In the midst of copy editing the material for this issue I read “These 183,000 Books are Fueling the Biggest Fight in Publishing and Tech” by Alex Reisner in The Atlantic. The article outlines how big tech companies are using the published work of writers to train generative AI systems, and the fact that this work is being scooped up without permission has the writing community up in arms. The list of writers whose work has been pirated is impressive—thirty-three books by Margaret Atwood, for example, along with Rebecca Solnit, Stephen King, George Saunders and on it goes. Others may not be so well known, or so well remunerated but the common denominator is that they were the creators of the work being “harvested”—the thinking, the researching, the writing, the rewriting that goes into a novel, essay, or poem, was all by their hand. They were the generators. Reisner is thorough in his investigation—even providing an online portal for writers to check if their work is being pirated—and stern in his reporting: “The future promised by AI is written with stolen words.”

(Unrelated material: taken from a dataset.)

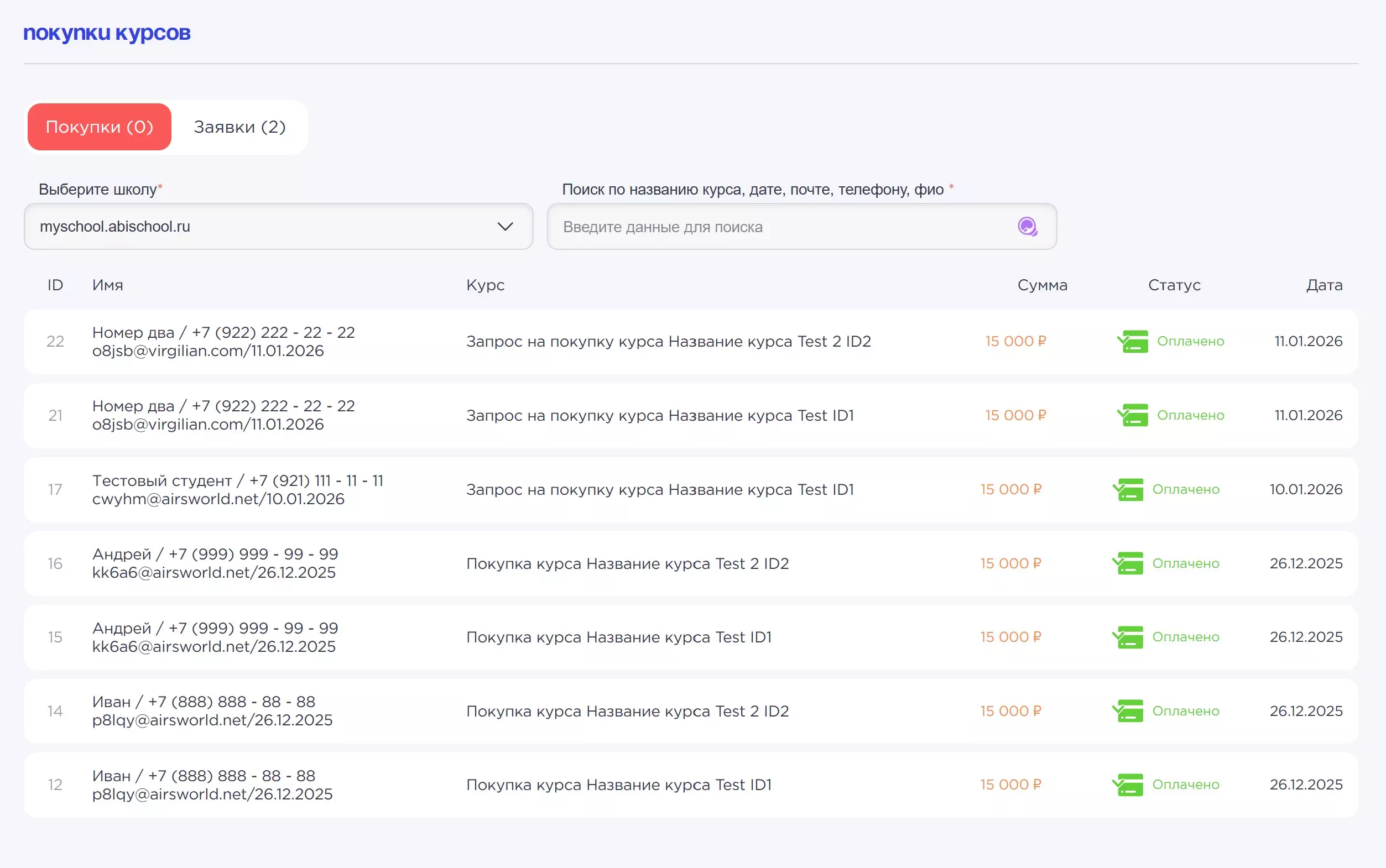Click the search magnifier icon
This screenshot has width=1386, height=868.
tap(1027, 227)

I don’t have the technical prowess or vision to see how this is going to play out— lawsuits have already been initiated—but this development has spurred me to think about creativity, its value, and how it trickles or blooms in the mind of the creator. It can be said that artists are all magpies, collecting and storing imagery or phrases, or even ideas from others. This is not stealing, however, this is everyday inspiration. We are all influenced by the books we read, the movies we watch, and the paintings we observe. We are also influenced by that walk in a birch grove, the conversation with that stranger on the bus, the sight of striated sun rays through the clouds. We are influenced by mood, by our state of health, by the support of friends, by the balm of solitude. That is how creativity works. It’s complicated, and magical, and the outcome can be life-changing. But there is also the hard graft of creativity. The hours no one wants to think about that go into actually producing something. The hourly wage, if calculated, would in most cases be so low as to be shocking to those who hesitate when buying a book. The question of what these tech businesses will produce with this material is a curious one, as is the question of how we will respond to it. How will the philosophical, psychological or contemplative imprint behind so much creative work stand up against the algorithms?

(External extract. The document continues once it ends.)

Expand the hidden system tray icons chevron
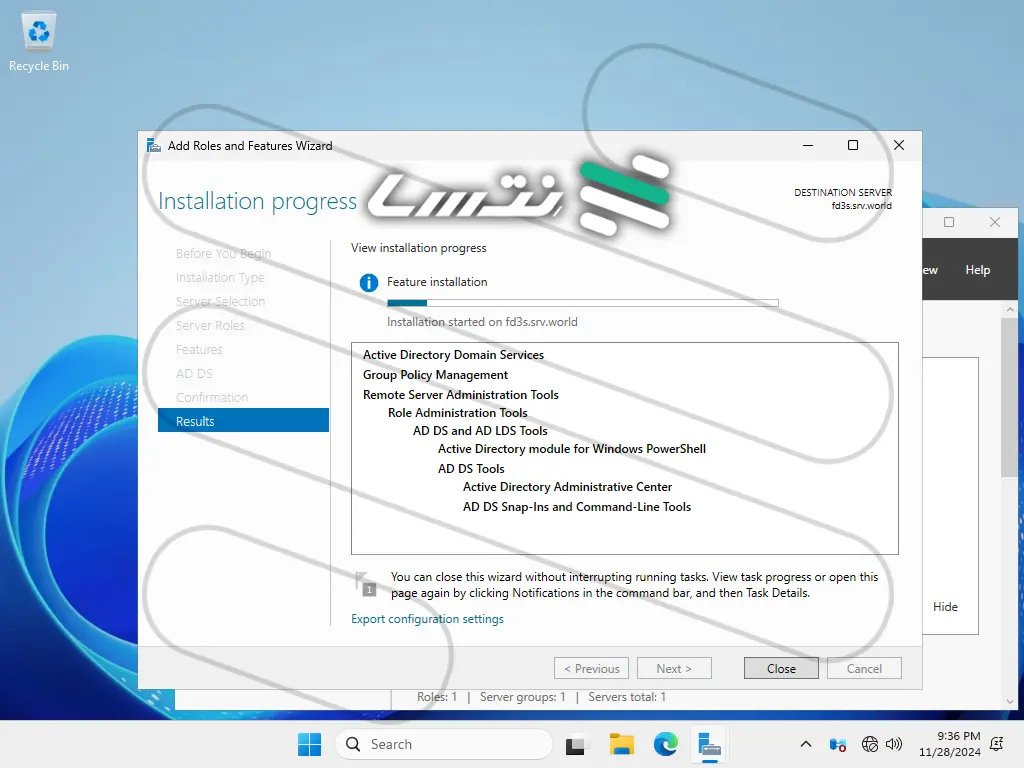806,744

Who will want to continue to write only to fill the limitless digital cauldron of words that the tech companies are amassing?
And if writers stop writing, who will be left to create the beautiful sentences?
I’m thinking of beautiful sentences like that of our Edna Staebler Personal Essay contest winner, Monica Kidd in “Not Nothing, But Everything,” who wrote “There is something unholy in how fast we move from place to place, seeing so many moods of the planet in one day.” Or of the words Nick Blatchford Occasional Verse winner Dagne Forrest wrote in her poem “Abecedarian with Sharpened Vision” that “All birds can detect/ ultraviolet: imagine seeing what’s beyond our/ viewing.” Or in Alex Kitt’s winning piece in the Peter Hinchcliffe Fiction Contest “Bruise and Shine,” with “The part that freaked me out was how naively sweet he was, like he’d swallowed a child.” Along with these winning entries, we have published the runners-up in all three contests.
Elsewhere in the issue we have a writer-at-large essay about the collapse of a marriage and the precarious economic situation that ensues in “Hole Digger” from Liz Harmer, where she writes: “That marriage was a transaction with economic underpinnings is something everyone else seemed to know.” Also in nonfiction we have two short observational essays that make up “Tiny Expeditions” by Ronna Bloom.
Included in our fiction line-up we have Kate Dervishi with her short story “Parka,” where a young woman navigates a complicated relationship in Berlin. In it she writes: “She also senses the delicate scent of his sweat preserved across her skin, the presence of his mouth near her own, and the elegant curvature of his shoulders, but as the river passes outside the windows and the other half of the city slides into place, she recalls the harsh superiority in his voice and how spoiled he sounded.” Also in fiction we have Kate Black with “Dancing in the Snow,” Rory Say with “The Marksmen,” Joanna Reid with “Woodwards,” Dustin Moon with “Geoff with a G,” Amandine Coquaz with “Fleuve,” Adam Grant Warren with “Up, Up,” and Andrea Lynn Koohi with “Little Things”
Among the poetry in this issue we have “The Way Things Fall” by John Adames who writes “I hear the offering,/ the cranky rejection,/ I watch the raw red fluster of hands”. His is one of many poetry offerings in this issue including those from writers Catherine Phillips, Frances Koziar, Hollie Adams, Lynda Monahan, Alexander Hollenberg, and Kathy Mak.
When I returned to my copy editing, I became immersed in the words that may one day be stolen too, treated like “open source” material as those 183,000 books have been. The sentences weave and flow through this issue from fiction to poetry to essays and when we consider who will continue to write the words that humanity has come to rely on, especially if the insatiable pirates keep knocking at the door, we can only implore: we need you.